Oleh: Tim Rumah Daulat Buku (RUDALKU)
Channel9.id – Jakarta. Enjang Yudiana ditahan di Mako Brimob Bandung dua pekan, lalu dipindahkan ke rumah tahanan Polres Garut. Dia menjalani vonis di Lapas Cipinang, Jakarta.
Merenung dan Diskusi di Lapas
Pengadilan Negeri Jakarta Timur memvonis Enjang dengan pidana tiga tahun penjara. Setelah ia mengambil pembebasan bersyarat, vonisnya menjadi dua tahun dua bulan. Dan, pada 13 Oktober 2020 ia bebas.
Selama di lapas, Enjang sempat membaca buku. Kesadaran pun muncul dari hasil ia membaca, renungan tentang keluarga, dan berdiskusi dengan sesama teman-teman. Meski ada ikhwan asal Bandung yang mengambil buku bukan untuk dibaca tapi dibakar. Enjang sendiri tetap pada pendiriannya menyerap informasi dan wawasan melalui bacaan.
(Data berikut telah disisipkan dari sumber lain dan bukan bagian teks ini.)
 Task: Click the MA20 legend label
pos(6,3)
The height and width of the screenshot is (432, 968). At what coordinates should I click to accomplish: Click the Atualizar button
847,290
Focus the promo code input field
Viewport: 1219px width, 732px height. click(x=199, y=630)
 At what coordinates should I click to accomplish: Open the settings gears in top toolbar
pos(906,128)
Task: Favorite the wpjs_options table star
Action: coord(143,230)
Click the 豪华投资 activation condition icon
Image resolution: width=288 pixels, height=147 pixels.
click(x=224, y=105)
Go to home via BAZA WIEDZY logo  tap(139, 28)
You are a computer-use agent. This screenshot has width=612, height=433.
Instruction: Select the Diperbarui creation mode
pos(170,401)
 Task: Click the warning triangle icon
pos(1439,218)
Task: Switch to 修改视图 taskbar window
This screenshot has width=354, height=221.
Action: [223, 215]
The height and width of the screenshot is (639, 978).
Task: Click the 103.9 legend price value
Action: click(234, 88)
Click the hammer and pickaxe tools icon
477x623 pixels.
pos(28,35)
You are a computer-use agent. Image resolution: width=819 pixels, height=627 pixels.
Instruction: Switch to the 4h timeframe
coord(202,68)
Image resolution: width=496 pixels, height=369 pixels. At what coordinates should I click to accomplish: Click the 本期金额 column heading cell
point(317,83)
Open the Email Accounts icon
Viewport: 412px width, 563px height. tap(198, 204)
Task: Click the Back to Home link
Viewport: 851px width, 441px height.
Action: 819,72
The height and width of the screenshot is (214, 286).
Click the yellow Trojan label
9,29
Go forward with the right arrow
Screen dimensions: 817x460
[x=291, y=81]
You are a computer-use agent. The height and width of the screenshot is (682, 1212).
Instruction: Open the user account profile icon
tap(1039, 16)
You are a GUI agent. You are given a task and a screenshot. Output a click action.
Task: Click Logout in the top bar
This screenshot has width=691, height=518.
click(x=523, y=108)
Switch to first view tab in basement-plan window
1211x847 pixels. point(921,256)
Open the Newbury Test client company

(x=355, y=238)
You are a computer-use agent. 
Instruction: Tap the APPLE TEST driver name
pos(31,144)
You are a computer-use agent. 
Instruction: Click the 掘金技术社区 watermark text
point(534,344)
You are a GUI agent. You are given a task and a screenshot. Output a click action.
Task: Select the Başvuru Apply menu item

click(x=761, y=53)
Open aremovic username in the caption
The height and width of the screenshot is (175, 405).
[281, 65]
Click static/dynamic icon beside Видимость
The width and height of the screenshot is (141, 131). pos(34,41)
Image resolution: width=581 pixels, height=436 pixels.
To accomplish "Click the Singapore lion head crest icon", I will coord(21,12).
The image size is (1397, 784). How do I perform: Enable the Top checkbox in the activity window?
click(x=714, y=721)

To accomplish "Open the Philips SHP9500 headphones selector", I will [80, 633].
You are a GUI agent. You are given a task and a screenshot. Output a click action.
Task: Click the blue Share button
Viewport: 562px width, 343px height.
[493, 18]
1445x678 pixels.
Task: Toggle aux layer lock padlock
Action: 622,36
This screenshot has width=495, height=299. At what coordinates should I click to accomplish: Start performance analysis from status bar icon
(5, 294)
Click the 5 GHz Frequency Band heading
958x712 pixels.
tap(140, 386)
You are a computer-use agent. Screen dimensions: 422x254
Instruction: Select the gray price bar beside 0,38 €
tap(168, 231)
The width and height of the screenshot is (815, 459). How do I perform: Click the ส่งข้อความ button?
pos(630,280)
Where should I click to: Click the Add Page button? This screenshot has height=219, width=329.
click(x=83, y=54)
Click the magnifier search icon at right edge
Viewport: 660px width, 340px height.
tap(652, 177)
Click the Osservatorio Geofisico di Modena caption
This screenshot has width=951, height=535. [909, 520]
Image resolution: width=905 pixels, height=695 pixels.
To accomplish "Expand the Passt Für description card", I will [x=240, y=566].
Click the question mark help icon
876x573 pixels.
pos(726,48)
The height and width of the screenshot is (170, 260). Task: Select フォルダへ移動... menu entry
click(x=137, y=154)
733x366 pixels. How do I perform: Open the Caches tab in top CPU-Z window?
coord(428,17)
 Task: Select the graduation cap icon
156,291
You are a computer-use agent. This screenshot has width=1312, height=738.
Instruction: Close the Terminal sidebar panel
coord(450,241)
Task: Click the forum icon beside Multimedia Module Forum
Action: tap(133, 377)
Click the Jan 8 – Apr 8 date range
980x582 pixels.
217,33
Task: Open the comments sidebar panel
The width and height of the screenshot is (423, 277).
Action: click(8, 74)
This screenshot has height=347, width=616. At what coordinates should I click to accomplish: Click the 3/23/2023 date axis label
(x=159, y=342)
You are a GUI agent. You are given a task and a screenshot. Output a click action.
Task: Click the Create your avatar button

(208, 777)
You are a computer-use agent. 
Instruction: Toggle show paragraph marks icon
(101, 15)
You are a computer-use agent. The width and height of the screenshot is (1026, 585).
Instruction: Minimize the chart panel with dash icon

Saat di lapas ia berazam, begitu masa hukuman ia ingin fokus mengurus keluarga dan mematuhi aturan negara. Ia sadar, bahwa negara Indonesia memiliki sistem dan aturan bernegara.
Baca juga: Dari NII ke JAD Berujung Jihad Literasi (2)
“Kalau tidak ikut aturan, bisa masuk penjara lagi. Kalau saya melawan aparat negara yang sah, berarti saya yang zalim,” ujar Enjang.
Cap Anak Teroris
Saat Enjang menjalani hukuman di Lapas Cipinang, sebagai istri, Tati merasakan pilu-pilu kesedihan. “Biasanya ada, lalu tidak ada,” ujarnya.
Saat kondisi ekonomi keluarganya sulit, ia tak sungkan meminta bantuan dermawan. “Untung ada Pak Tatang, seorang ikhwan yang tidak berangkat ke Mako Brimob dan pemilik rumah makan Amanah, yang suka membantu,” ujar Tati. “Ada uang kas juga.”
Selain itu, putrinya yang saat Enjang ditangkap masih sekolah SD menerima perundungan dari teman sekolahnya dengan ejekan bahwa bapaknya seorang teroris. “Kadang saya malu ada yang ngomong bapaknya teroris,” tutur Tati. “Ya, masyarakat sini ada yang benci, ada yang tidak. Bahkan ada yang dukung, ‘jangan minder’.”
Sang putri pun tidak kuat dengan ejekan tersebut hingga saat di pertengahan tahun ajaran saat kelas lima memilih pindah sekolah dari SD Tugu 4 ke Madrasah Ibtidaiyah (MI). Meski gurunya meminta untuk tidak pindah, tapi putrinya kukuh ingin pindah. “Diejek sama teman-temannya, mereka belum ngerti,” ujar Tati memaklumi perlakuan teman-teman putrinya. “Tapi, Pak Kapolres pernah bilang, ‘kalau ada yang ejek bilang saja, saya siap membantu’.” Setelah pindah dan tidak ada yang mengejeknya lagi, putrinya pun semangat bersekolah.
Menapak Kehidupan Baru
Enjang berkomitmen untuk memperbaiki kehidupannya. Ia tak ingin kembali ke organisasi yang menentang negara. Ia bersyukur tidak ada teman ikhwan dari jaringan lama yang membujuk kembali lagi. Ia hanya tidak ditegur oleh ikhwan yang masih menganut prinsip lama.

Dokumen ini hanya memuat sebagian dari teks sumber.